Irracionais
Gravo este áudio enquanto ainda me resta bateria, por isso, serei breve. Essa noite aconteceram coisas estranhas aqui em casa. Acordei bastante assustado. Olhei para os lados e não encontrei minha mulher. Até pensei que ela estivesse tomando um ar na varanda, então, escutei ruídos bizarros que pareciam vir dos fundos, da edícula em que o nosso cachorro dorme. De sobressalto, pulei da cama e caminhei no meio do breu até o quarto do bebê.
A luz fraca do móbile de bichinhos criava sombras disformes por todo o ambiente, porém, suficientes para mostrar que não havia ninguém ali: nem mãe, nem criança. Mais uma vez, ouvi aquele barulho distante e anormal. Meus ombros já estavam enrijecidos e minhas mãos trêmulas, quando segui tateando as paredes na escuridão em busca de respostas. A cada passo dado, pé ante pé, o pequeno corredor ganhava mais metros de distância.

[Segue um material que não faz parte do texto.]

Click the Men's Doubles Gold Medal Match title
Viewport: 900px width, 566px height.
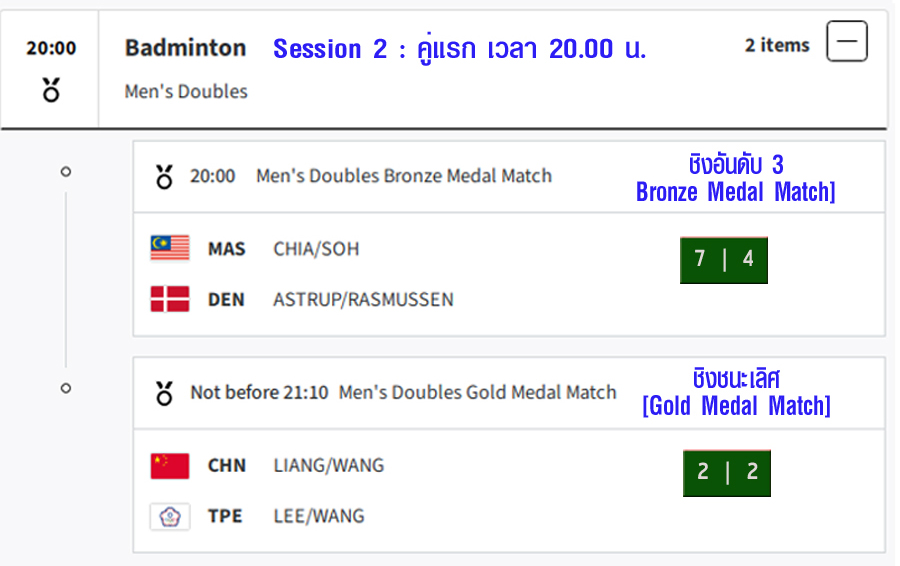point(478,393)
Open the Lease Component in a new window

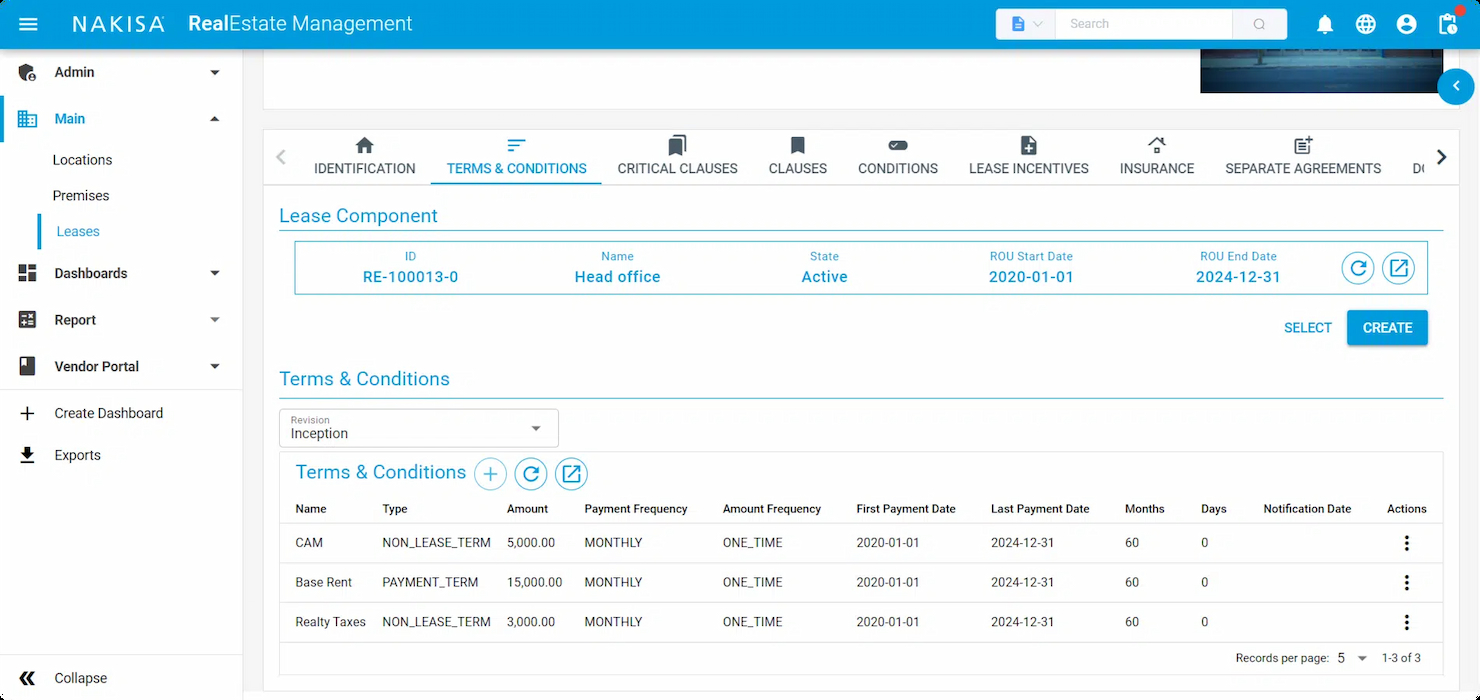(x=1398, y=268)
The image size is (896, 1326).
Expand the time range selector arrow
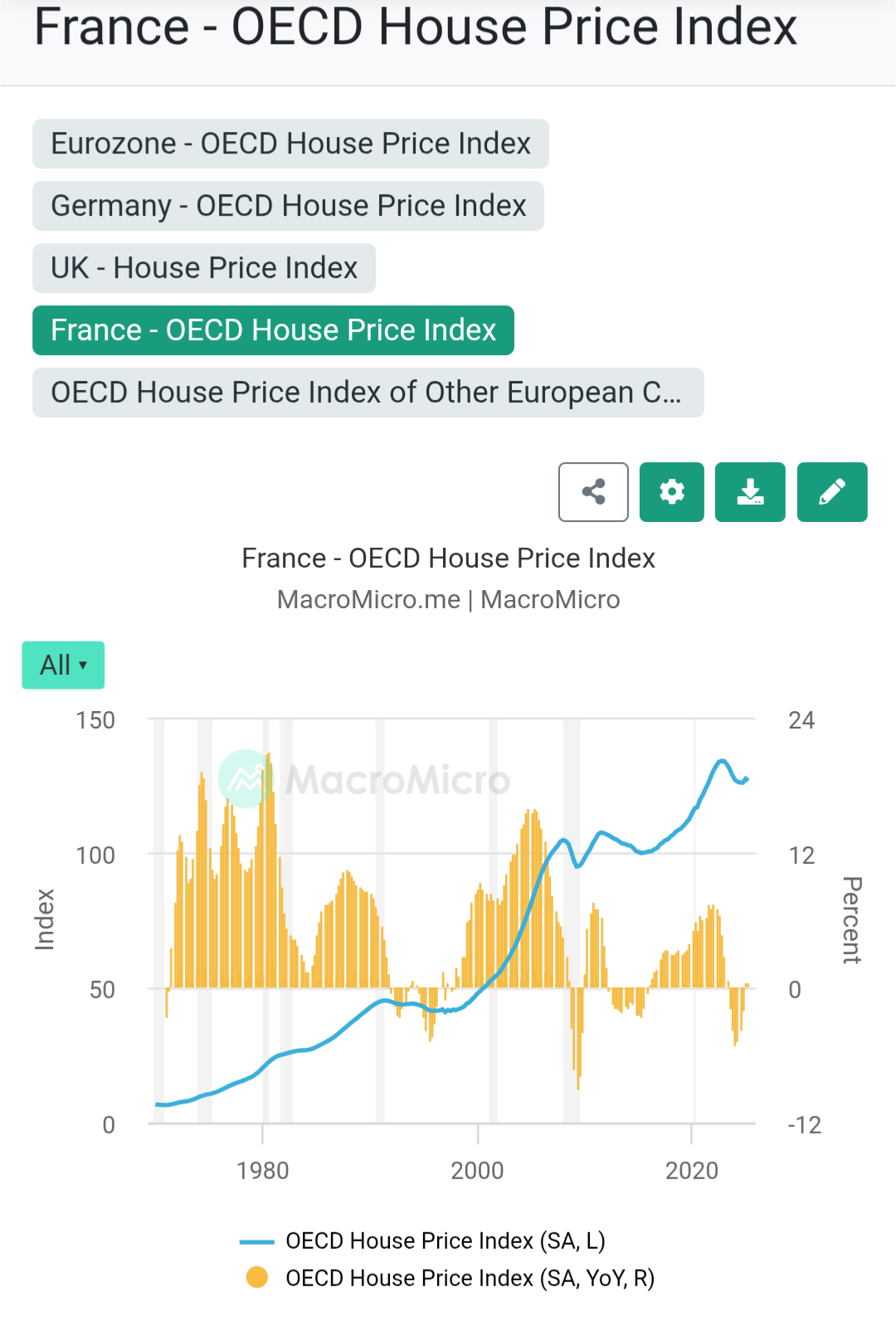pos(83,666)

Me aproximei da cozinha e percebi a porta do quintal escancarada e as luzes acesas. Ouvi de novo o barulho, parecia um urro de outro mundo. Naquele instante, todos os pelos da minha nuca se arrepiaram e eu só pensava na minha família e no que poderia encontrar do lado de fora.
Foi então que vi meu filho e sua mãe, abraçados a um bicho enorme e diferente de tudo o que eu já tinha visto na vida. Uma criatura com pelagem densa, focinho largo, mandíbula volumosa e dentes que mais pareciam pequenas facas aglomeradas. No entanto, seu olhar de fera tinha alguma coisa familiar. Olhos amedrontados e, ao mesmo tempo, amáveis. Sim, era o nosso cachorro!
Fiquei com a boca seca e hipnotizado com tudo o que estava acontecendo. Até que, de repente, ouvi gritos desesperados, latidos assustados, disparos de arma de fogo e grunhidos agonizantes. Aquilo estava acontecendo por toda a vizinhança e, pelo visto, eles estão dispostos a sacrificar as criaturas para se salvarem.
Eles arrombaram o portão e invadiram a minha casa. Pela gritaria odiosa, estão desesperados à procura do meu cachorro. Não há mais tempo, minha bateria está acabando, tenho apenas 1%. Chegou a hora de salvar minha família desses animais irracionais.
Dedico esse conto a Amy, meu amor vira-lata!